Training CADe algorithms with synthetic datasets: augmenting clinical data for improved lung nodule detection
Synthetic datasets hold the potential to serve as cost-effective alternatives to clinical data, potentially aiding in mitigating the biases in clinical data. This paper presents a novel method that utilizes such datasets to train a computer-aided detection (CADe) algorithm. Our proposed approach uses images of a physical anthropomorphic phantom into which manufactured objects representing simplified lesions were inserted, followed by a set of randomized and parametrized augmentations of the data to increase the variability in these datasets. By incorporating these augmentations into the training phase, our proposed method aims to add variability within training datasets of limited size to improve model performance.

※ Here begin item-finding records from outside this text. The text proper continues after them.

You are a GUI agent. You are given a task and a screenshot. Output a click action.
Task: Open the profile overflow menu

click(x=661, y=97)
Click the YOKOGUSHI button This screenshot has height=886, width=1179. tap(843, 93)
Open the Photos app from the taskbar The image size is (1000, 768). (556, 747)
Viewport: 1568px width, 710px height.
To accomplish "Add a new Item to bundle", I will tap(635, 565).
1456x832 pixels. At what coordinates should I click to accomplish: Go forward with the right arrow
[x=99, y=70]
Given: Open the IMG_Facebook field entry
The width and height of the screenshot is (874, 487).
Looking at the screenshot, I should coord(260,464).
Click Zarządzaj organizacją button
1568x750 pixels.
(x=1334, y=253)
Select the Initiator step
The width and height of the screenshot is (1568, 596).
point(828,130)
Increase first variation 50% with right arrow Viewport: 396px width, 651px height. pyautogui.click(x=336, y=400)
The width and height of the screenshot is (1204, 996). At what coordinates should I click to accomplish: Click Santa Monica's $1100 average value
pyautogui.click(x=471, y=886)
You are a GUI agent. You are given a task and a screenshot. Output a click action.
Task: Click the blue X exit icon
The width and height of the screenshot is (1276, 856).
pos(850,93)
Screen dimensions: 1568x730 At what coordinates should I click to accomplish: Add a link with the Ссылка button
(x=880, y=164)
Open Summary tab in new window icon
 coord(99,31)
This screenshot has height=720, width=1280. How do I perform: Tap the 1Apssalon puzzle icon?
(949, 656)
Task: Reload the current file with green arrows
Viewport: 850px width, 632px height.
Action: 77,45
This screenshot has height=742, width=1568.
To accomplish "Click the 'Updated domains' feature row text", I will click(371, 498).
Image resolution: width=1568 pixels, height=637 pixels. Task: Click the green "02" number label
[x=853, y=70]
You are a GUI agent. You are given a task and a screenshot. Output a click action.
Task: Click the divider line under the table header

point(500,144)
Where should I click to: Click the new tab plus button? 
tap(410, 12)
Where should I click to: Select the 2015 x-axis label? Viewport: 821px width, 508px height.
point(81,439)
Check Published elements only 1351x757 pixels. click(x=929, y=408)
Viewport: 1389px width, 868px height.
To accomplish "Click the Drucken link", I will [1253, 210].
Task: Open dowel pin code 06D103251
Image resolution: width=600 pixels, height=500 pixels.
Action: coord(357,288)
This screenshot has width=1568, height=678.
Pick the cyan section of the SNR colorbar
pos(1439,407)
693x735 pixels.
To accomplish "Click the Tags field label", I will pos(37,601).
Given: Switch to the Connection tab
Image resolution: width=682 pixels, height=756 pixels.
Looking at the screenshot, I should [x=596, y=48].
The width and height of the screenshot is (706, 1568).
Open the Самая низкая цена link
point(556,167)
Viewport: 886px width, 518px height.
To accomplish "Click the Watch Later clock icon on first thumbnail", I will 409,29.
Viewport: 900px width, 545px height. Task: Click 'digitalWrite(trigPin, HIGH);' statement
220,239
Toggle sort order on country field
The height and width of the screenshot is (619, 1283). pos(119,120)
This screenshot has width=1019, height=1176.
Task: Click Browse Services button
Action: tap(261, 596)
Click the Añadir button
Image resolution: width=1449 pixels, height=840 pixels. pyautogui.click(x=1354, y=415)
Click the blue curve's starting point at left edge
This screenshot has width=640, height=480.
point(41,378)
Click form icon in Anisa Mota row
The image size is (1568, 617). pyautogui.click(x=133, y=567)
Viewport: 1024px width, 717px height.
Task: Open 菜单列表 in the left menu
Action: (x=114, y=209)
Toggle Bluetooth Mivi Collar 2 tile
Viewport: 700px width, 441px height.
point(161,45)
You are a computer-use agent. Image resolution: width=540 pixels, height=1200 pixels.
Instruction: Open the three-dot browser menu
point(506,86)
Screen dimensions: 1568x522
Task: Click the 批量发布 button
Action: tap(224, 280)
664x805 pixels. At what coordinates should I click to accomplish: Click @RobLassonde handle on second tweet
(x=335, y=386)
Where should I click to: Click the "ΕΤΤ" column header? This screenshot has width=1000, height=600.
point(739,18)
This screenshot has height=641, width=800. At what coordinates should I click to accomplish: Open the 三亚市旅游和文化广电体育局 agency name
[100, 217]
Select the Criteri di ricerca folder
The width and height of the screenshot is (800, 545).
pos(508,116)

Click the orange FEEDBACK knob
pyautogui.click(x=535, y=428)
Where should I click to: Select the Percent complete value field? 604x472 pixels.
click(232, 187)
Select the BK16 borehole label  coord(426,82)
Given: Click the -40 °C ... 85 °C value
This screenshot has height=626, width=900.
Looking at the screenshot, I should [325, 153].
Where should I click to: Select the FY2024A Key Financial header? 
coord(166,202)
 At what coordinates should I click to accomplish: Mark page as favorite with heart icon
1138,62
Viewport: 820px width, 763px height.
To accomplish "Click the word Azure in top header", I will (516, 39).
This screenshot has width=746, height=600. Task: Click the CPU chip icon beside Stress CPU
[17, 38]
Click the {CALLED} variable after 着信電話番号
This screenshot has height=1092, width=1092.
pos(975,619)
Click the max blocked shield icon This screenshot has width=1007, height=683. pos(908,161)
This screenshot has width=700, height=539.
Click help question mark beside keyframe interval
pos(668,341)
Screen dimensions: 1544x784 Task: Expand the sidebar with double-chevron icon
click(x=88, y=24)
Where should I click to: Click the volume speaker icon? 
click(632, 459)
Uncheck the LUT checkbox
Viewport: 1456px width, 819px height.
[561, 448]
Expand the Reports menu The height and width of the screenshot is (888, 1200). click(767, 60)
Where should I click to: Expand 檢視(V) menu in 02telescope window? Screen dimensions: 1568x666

We apply our proposed method to the false positive reduction stage of a lung nodule CADe system on computed tomography (CT) scans. Our experimental results demonstrate the effectiveness of the proposed method, where the network performance in terms of the Competitive Performance Metric (CPM) increased by 6% when a training set consisting of 50 clinical CT scans was augmented by scans obtained from a physical phantom database.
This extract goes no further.